Tuesday Mr. Bewkes said that Time Warner, which already has deals to enable Comcast Corp. and Verizon Communications Inc. subscribers to watch shows from its cable networks online, has or is close to finalizing similar deals with Dish Network Corp., DirecTV Group Inc., AT&T Inc. and other cable operators as well.

Monday, the company also endorsed the Google TV technology, saying it would optimize some of its television websites, including those of TNT, TBS and CNN, for viewing on TVs carrying Google TV. It said it would do the same with its HBO GO website, through which some viewers who subscribe to the premium cable channel can watch its shows online. The arrangement isn’t a business deal.

Google is working with several partners to build televisions and boxes carrying its software. Logitech International SA plans to discuss its set-top box running Google’s new software Wednesday.

NBC Universal’s CNBC network and the NBA also announced they would build Google TV software applications that provide access to content like financial news and sports scores. Other television networks—including the major broadcast networks—have largely been mum about whether they plan to work with Google’s service.

Mr. Bewkes said Time Warner is tailoring its content to the Internet giant’s new Internet-connected TV venture because he believes Google’s service will help discovery of its shows and provide another way for users who already pay for access to their cable channels to view them.

“It basically allows more and more people to find their favorite networks,” he said, adding that Google isn’t seeking to provide any connectivity service or land any rights to content on its own. “They are more helpful than necessary.” he said, adding Google engineers are helping Time Warner tailor its websites to TVs of various shapes and sizes.

After spinning off Time Warner Cable in 2009, Mr. Bewkes has been liberated to focus on the interests of the media giant’s content businesses and has been pushing TV Everywhere.

He said Time Warner’s current TV Everywhere deals extend to around 25 million households and that, industry-wide, he expects in a year that 70 million households will be able to sign into a website to watch their cable programming free.

The concept has drawn some interest from other media companies, such as Viacom Inc., which owns the MTV and Comedy Central cable networks. Cable operators are keen on it as a way to line up the rights to show the content online as a way to prevent consumers from canceling their cable subscriptions or from watching other Internet services.

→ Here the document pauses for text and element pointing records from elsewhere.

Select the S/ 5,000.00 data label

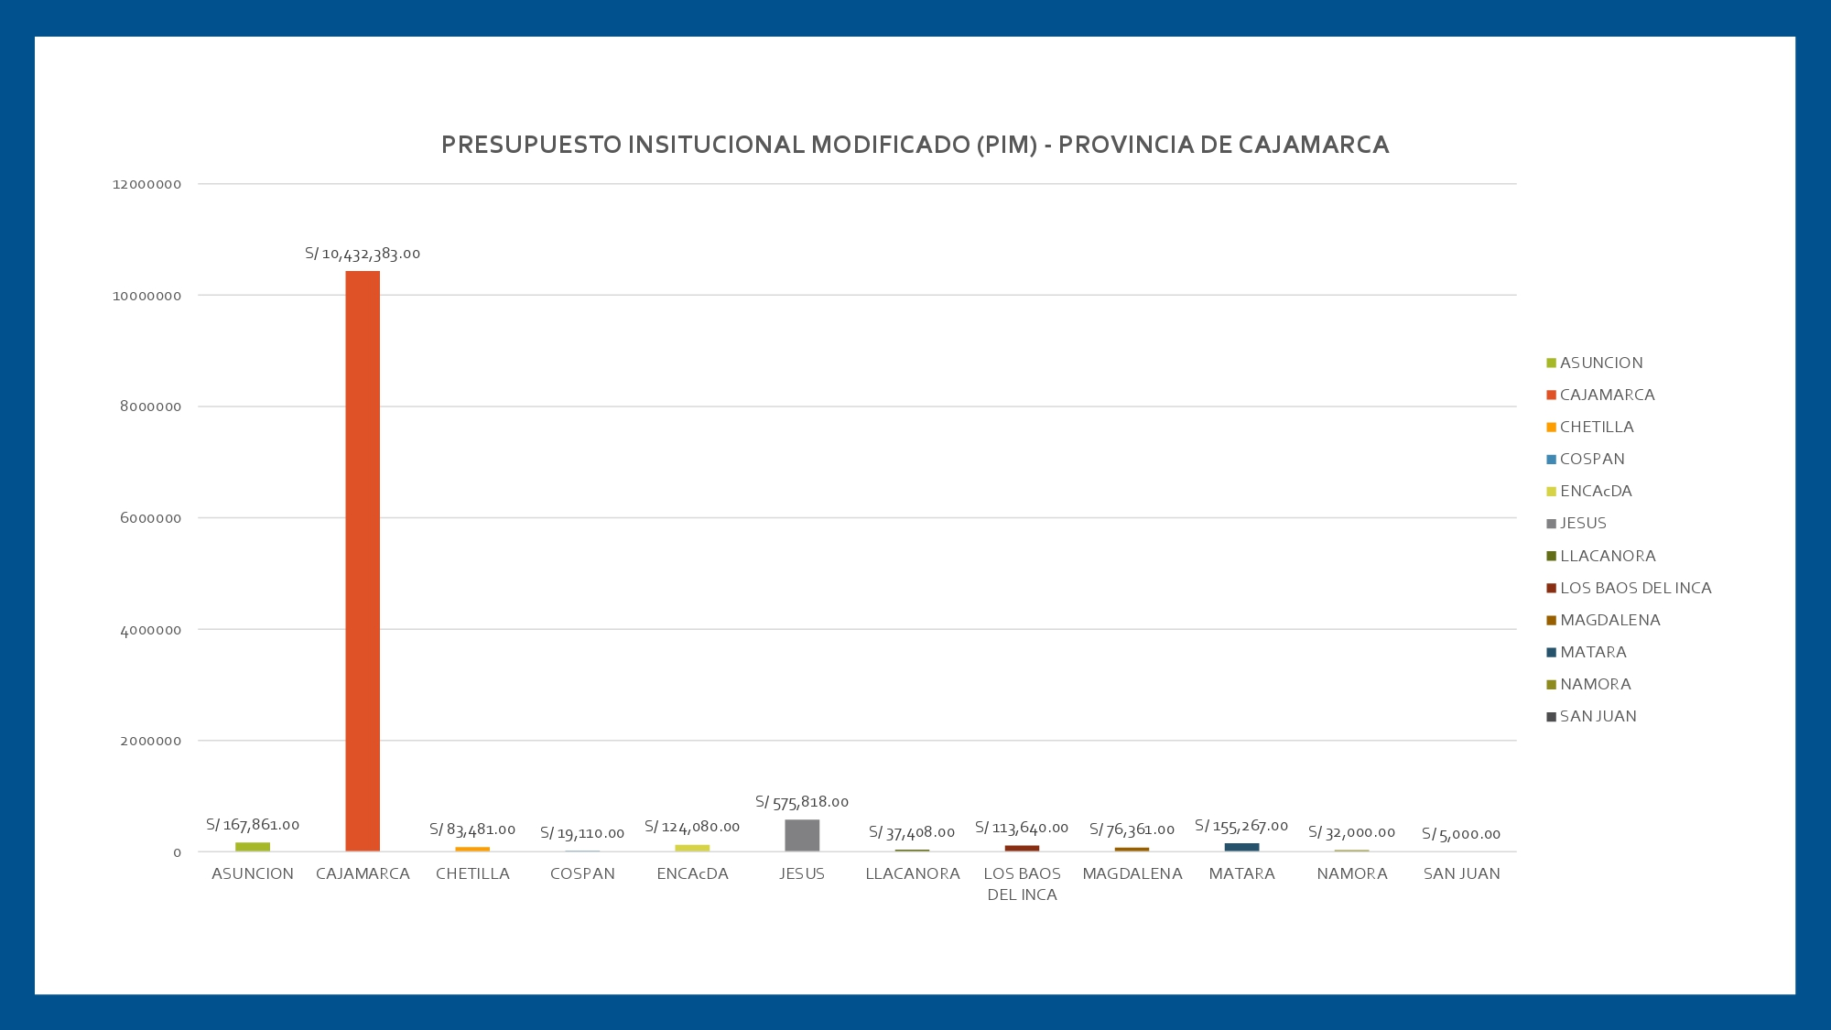click(1461, 834)
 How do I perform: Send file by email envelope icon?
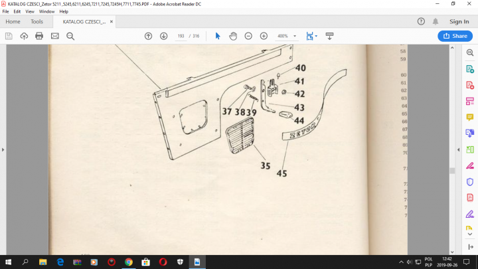[54, 36]
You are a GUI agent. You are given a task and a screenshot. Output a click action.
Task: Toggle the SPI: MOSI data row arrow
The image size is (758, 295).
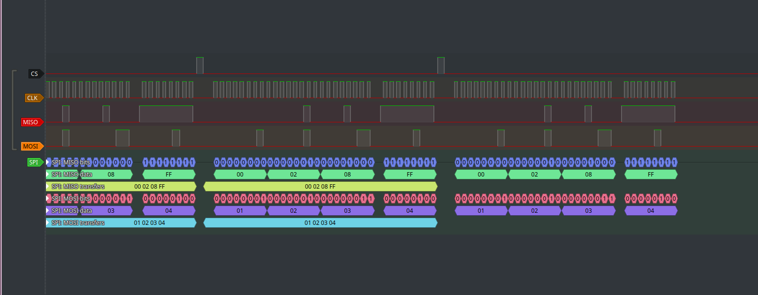coord(48,210)
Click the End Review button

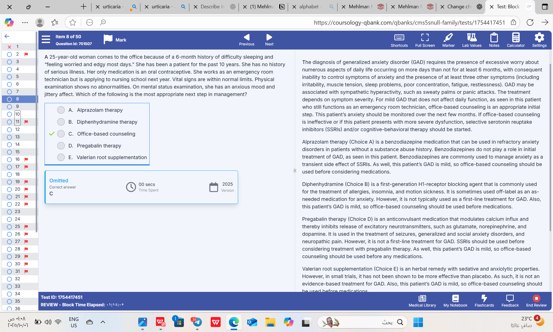(x=536, y=301)
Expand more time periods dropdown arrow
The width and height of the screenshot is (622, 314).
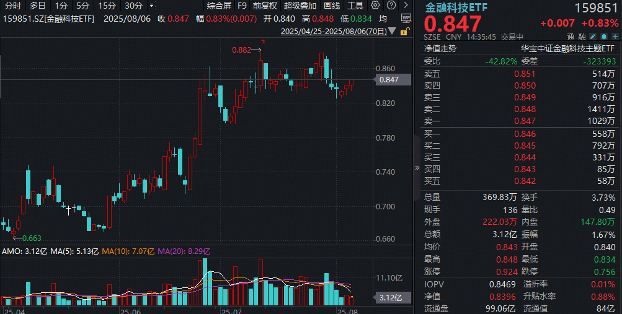(151, 6)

One of those rivals is Hulu, which is continuing to receive strong backing from some major broadcasters. General Electric Co.’s NBC Universal, News Corp. and Walt Disney Co. are investors in Hulu, which is supplementing its crop of recent television episodes with a subscription service offering older episodes and the ability to watch Hulu on other devices like TVs. News Corp. also owns The Wall Street Journal.

Mr. Bewkes said that Hulu and Netflix, which offers a streaming television and movie service, have garnered attention because they have created a great experience for accessing content on smaller screens. But he said that as Google, Apple and paid-television operators improve the experience on large TVs, people will prefer to watch on demand on their TVs.